◆ Task list:
1. From the JP Saxe album review, pull out the stretch from "JP Saxe doesn’t" through "leave a mark." word for word.
2. According to the JP Saxe album review, how many songs are on Articulate Excuses?

◆ Excerpt provided:
::::::

JP Saxe’s "Articulate Excuses" Hurts in All the Places
- LJ Portnoy
- 1 day ago
- 4 min read

For anyone who's felt too much and said too little—this album speaks the language.
JP Saxe doesn’t write love songs. He writes what happens after. The shame. The silence. The parts we think we’re the only ones feeling. Articulate Excuses is a tight, emotionally fraught collection of eight songs that dig deep, hit hard, and leave a mark.
It's vulnerable without asking for your pity. Romantic without being sweet. Reflective without ever offering a clean conclusion. If you're going through something—or recently went through something—this album doesn't just speak to you. It sits down next to you, places a hand on your shoulder, and quietly whispers, “Yeah, same.”
Don’t Leave Me Alone With My Thoughts
“Don’t leave me alone with my thoughts” - Smartphone Make Me Dumb
This is where it begins—and where it already aches. The opening track of Articulate Excuses isn’t loud. It doesn’t try to impress. It just cuts right through the noise and lands where your most tender fears live. That single repeated line is almost too real for those of us who’ve used our phones to drown out what’s happening inside. It’s haunting. And it’s beautiful.
I’m Sorry That I Want You But Don’t Choose You
“I'm sorry that I use you, sorry I confuse you,
I'm sorry that I only show up when I'm scared to lose you,
I'm sorry that I want you, but don't choose you,
‘I'm sorry’ don't mean what it used to." - I Wanna Move to Brooklyn
There’s a rise and fall in this track that mirrors the way anxiety pulses through a relationship on the edge. It’s deeply reflective and emotionally brutal. It doesn’t ask for forgiveness. It just lays the pain bare. This one lit my chest on fire—because I’ve been on both ends of those lines. This is the song that feels too close, and that’s exactly what makes it unforgettable.
I Wanna Make You Feel Safe—Whatever That Means
“I wanna make you feel safe,
Whatever that means,
Am I strong enough to let you feel free?
If you wanna stay,
If you need to leave,
I'm still learning what it means.” - Safe
This song is quiet, but it carries the weight of a hundred unspoken fears. The melody moves gently, but the words press hard. There’s something so real in trying to love someone right when you don’t even know what that means anymore. It’s not about grand gestures—it’s about sitting with uncertainty, and still showing up.
A Baddie With A Vibe I Can’t Feel
About "A Baddie With a Vape Addiction"

::::::

◆ Supplied material:
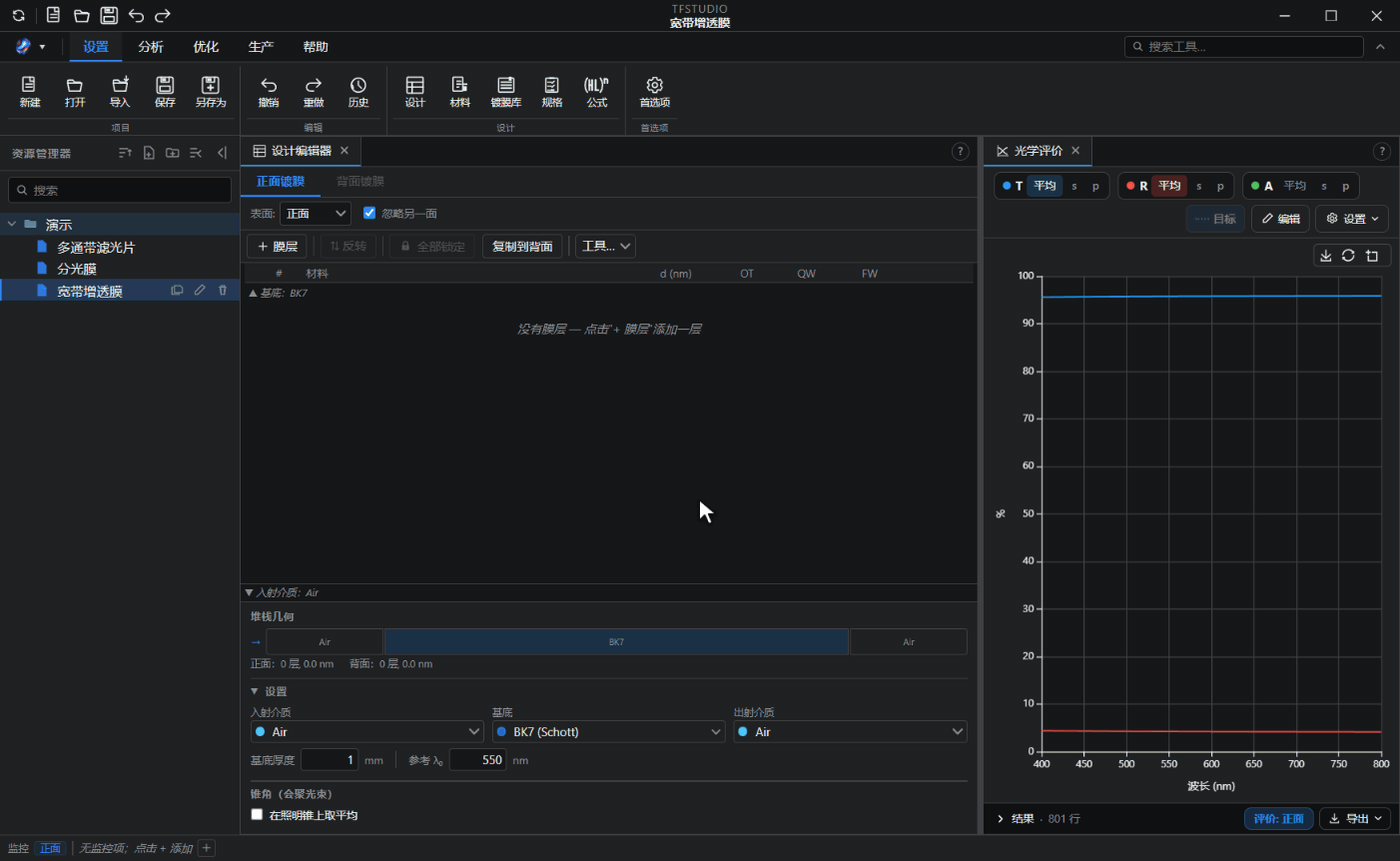Switch to the 优化 ribbon tab
1400x861 pixels.
pos(206,47)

::::::

◆ The results:
1.
JP Saxe doesn’t write love songs. He writes what happens after. The shame. The silence. The parts we think we’re the only ones feeling. Articulate Excuses is a tight, emotionally fraught collection of eight songs that dig deep, hit hard, and leave a mark.

2. Eight songs.